» **Da fare**:
Ricopia fedelmente la parte che si apre con la riga contenente "600x323 pixels. At" e si chiude con la riga contenente "coord(382,21)", includendo entrambe. Nella risposta non riportare le immagini.

═════ Elenco voci

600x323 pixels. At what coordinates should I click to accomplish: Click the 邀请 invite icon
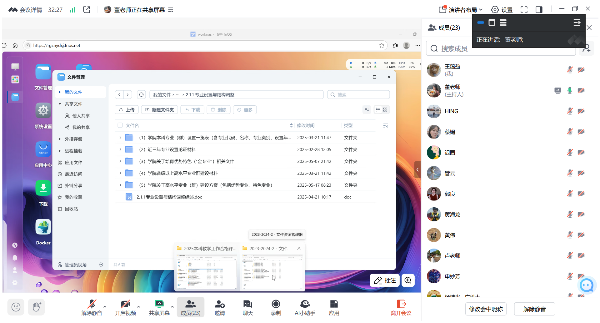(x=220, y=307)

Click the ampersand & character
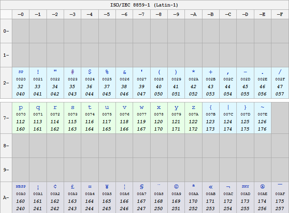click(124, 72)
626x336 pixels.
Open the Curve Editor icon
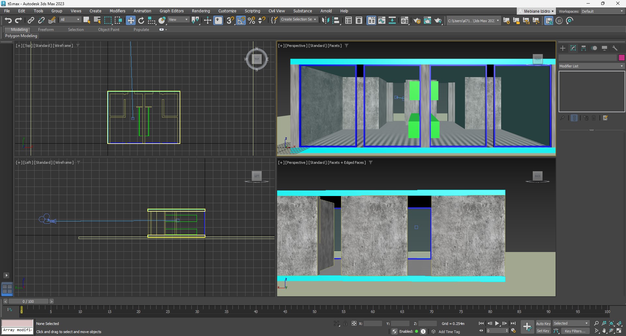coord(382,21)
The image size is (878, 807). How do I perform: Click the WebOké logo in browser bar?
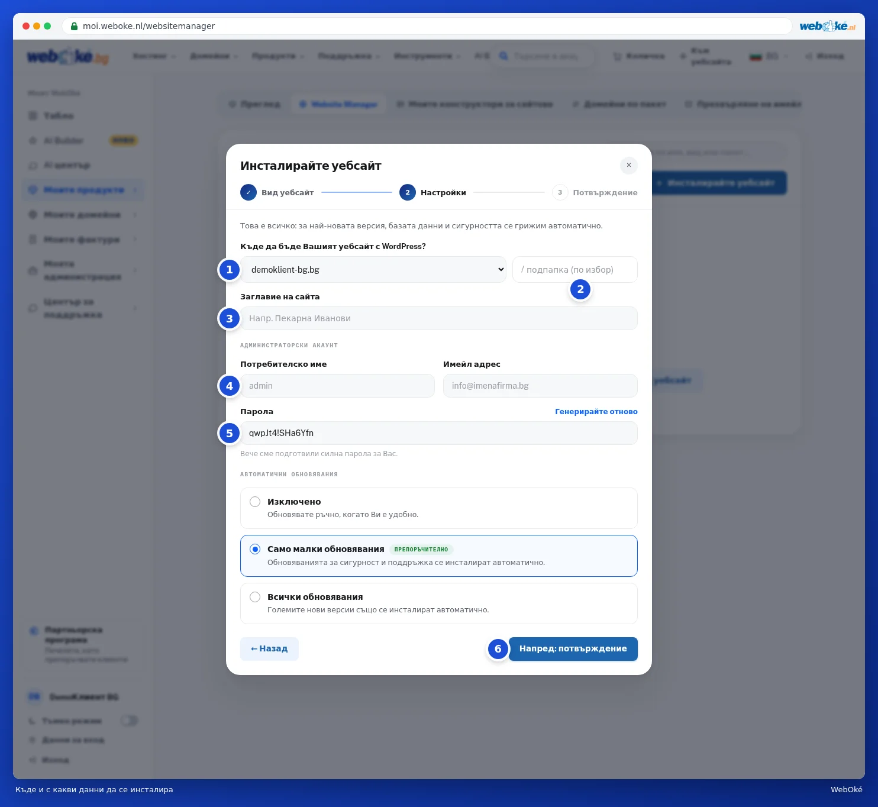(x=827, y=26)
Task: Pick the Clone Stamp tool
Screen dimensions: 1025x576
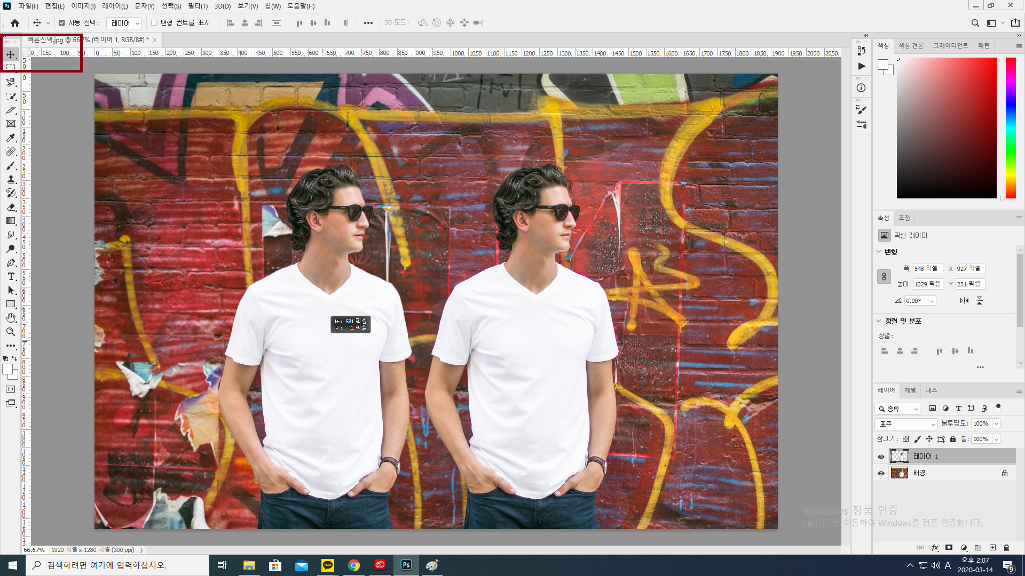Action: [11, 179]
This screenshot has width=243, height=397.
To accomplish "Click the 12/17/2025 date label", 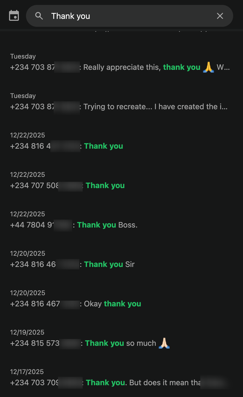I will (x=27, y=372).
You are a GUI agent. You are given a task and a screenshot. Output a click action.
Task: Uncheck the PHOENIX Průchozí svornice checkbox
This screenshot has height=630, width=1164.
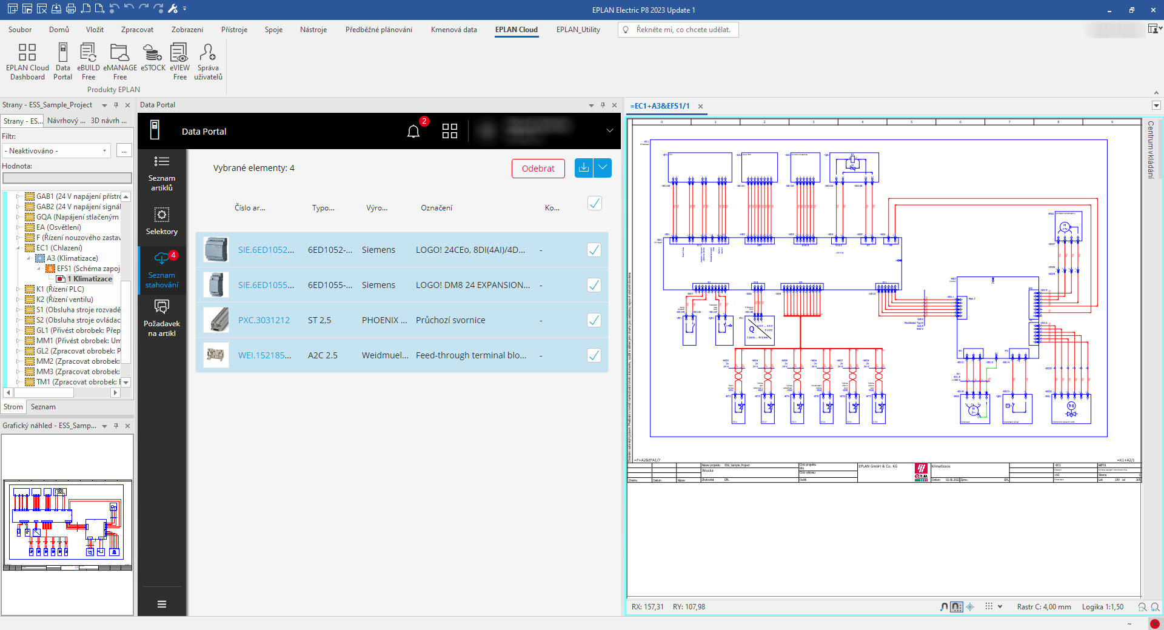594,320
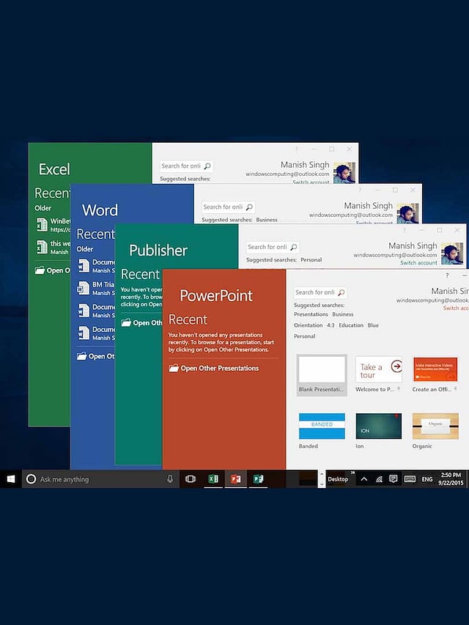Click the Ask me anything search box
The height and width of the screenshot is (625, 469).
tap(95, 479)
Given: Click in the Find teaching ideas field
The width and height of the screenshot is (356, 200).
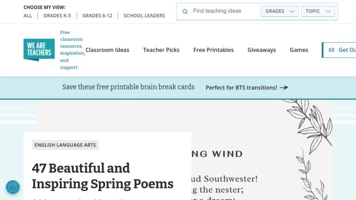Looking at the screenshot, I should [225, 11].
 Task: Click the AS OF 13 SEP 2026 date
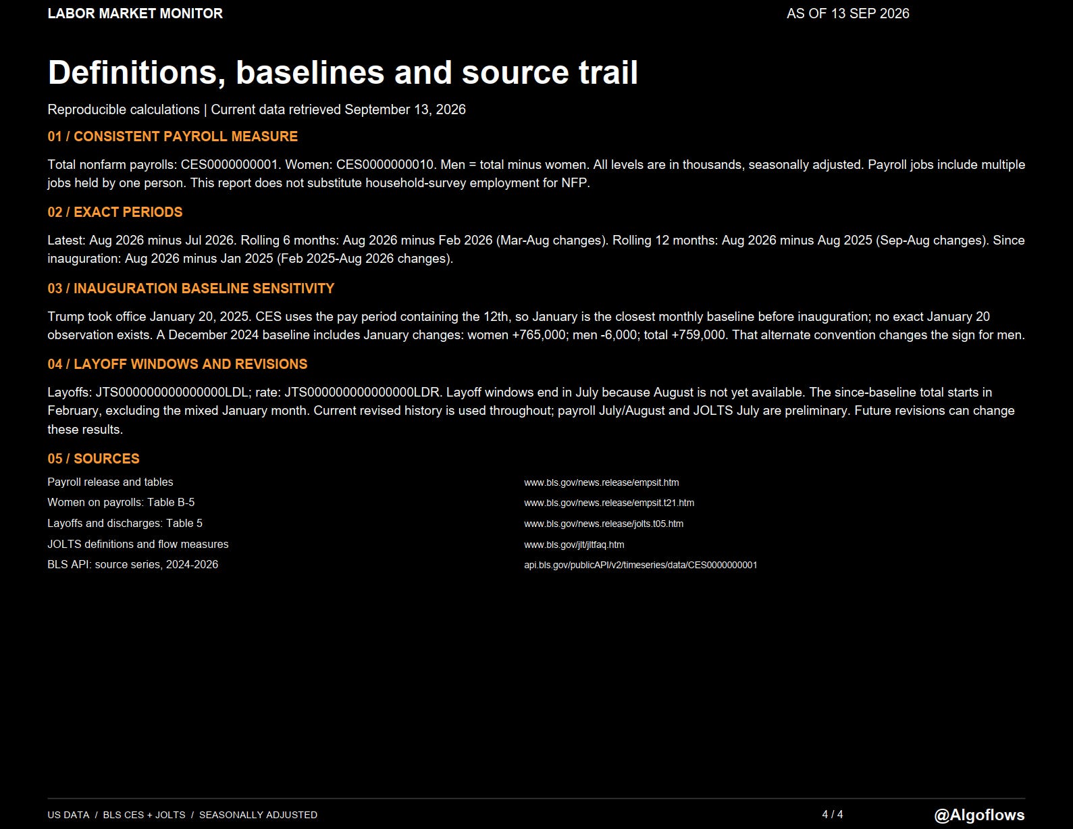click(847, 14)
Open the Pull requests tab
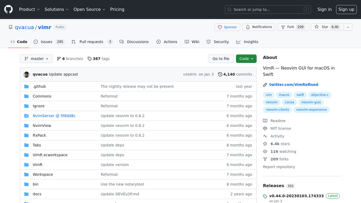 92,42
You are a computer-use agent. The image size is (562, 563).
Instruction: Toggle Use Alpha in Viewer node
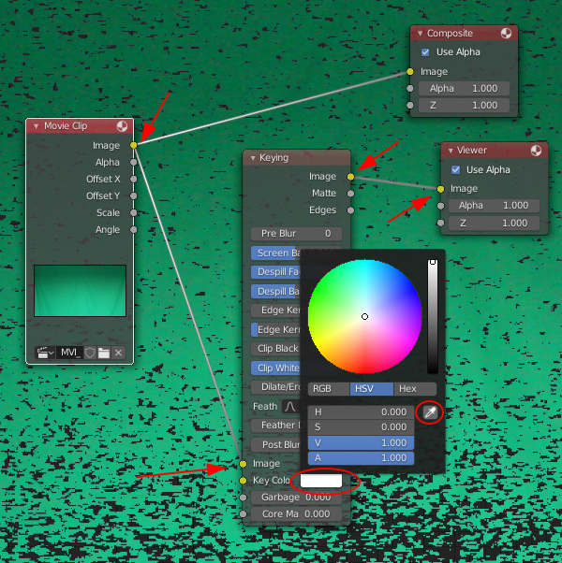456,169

══════════
═════ Elenco voci

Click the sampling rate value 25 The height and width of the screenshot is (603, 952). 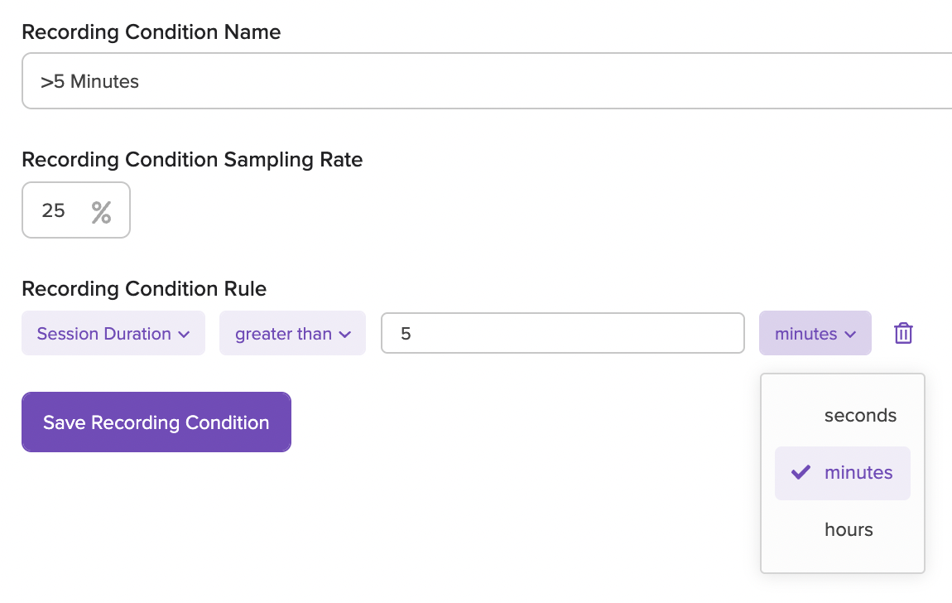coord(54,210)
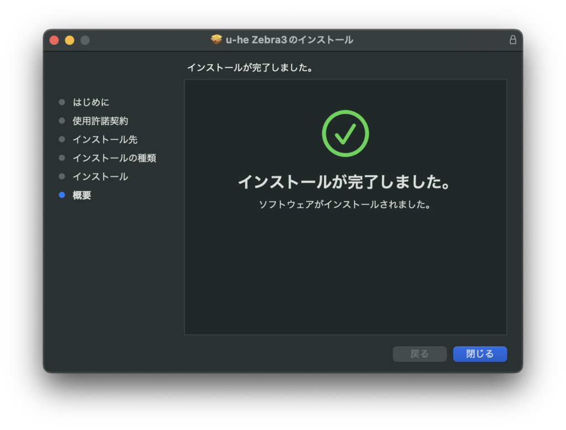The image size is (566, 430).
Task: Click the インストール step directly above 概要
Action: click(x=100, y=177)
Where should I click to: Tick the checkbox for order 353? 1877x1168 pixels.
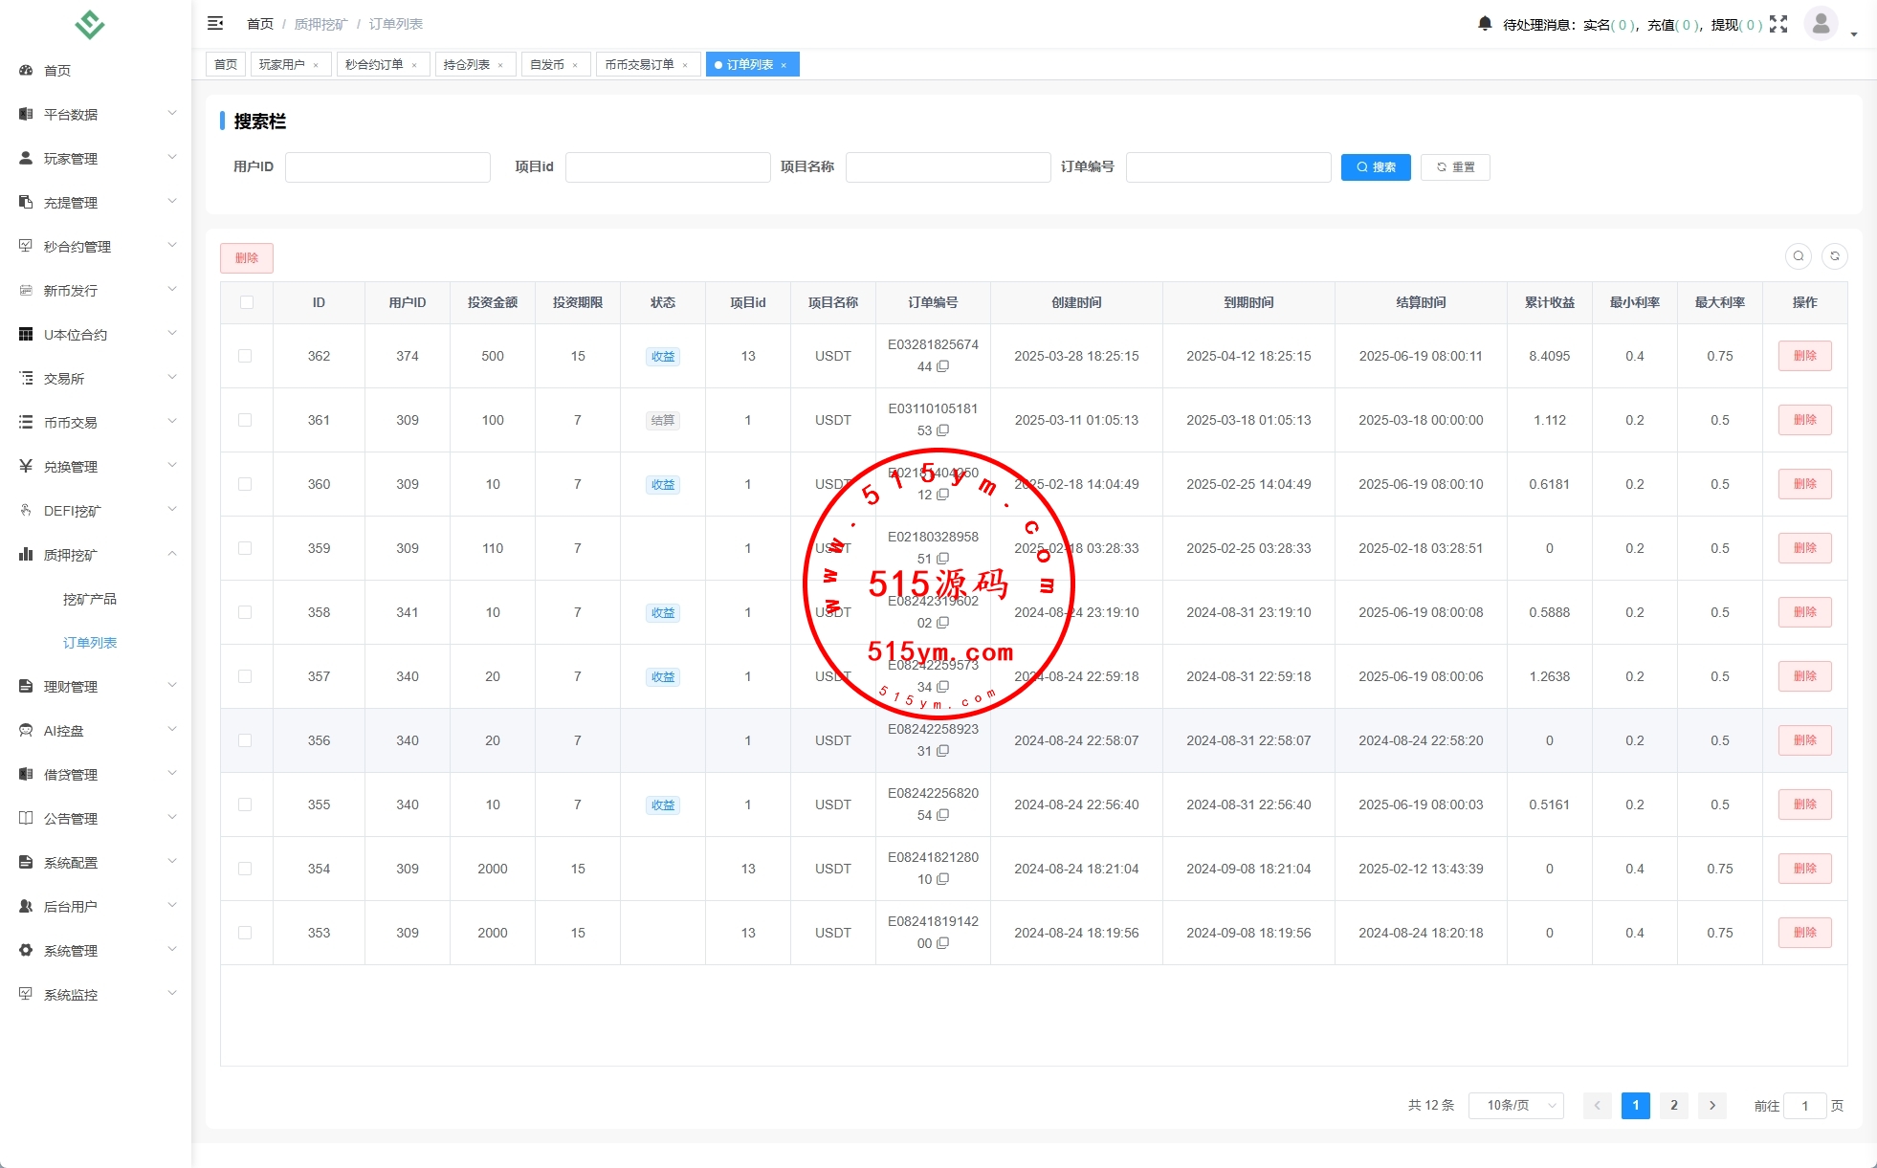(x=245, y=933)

══════════
═════ Elenco voci

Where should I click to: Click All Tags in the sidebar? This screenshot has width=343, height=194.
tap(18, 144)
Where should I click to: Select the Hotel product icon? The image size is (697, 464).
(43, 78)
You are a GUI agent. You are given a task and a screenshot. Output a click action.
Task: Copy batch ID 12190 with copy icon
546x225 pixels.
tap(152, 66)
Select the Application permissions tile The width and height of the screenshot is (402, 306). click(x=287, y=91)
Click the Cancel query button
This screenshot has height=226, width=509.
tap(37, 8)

══════════

» **Risultato**:
600x323 pixels. At what coordinates should I click to accomplish: Click the 邀请 invite icon
(x=220, y=307)

Click the ampersand & character
click(124, 72)
626x336 pixels.
Open the Curve Editor icon
coord(382,21)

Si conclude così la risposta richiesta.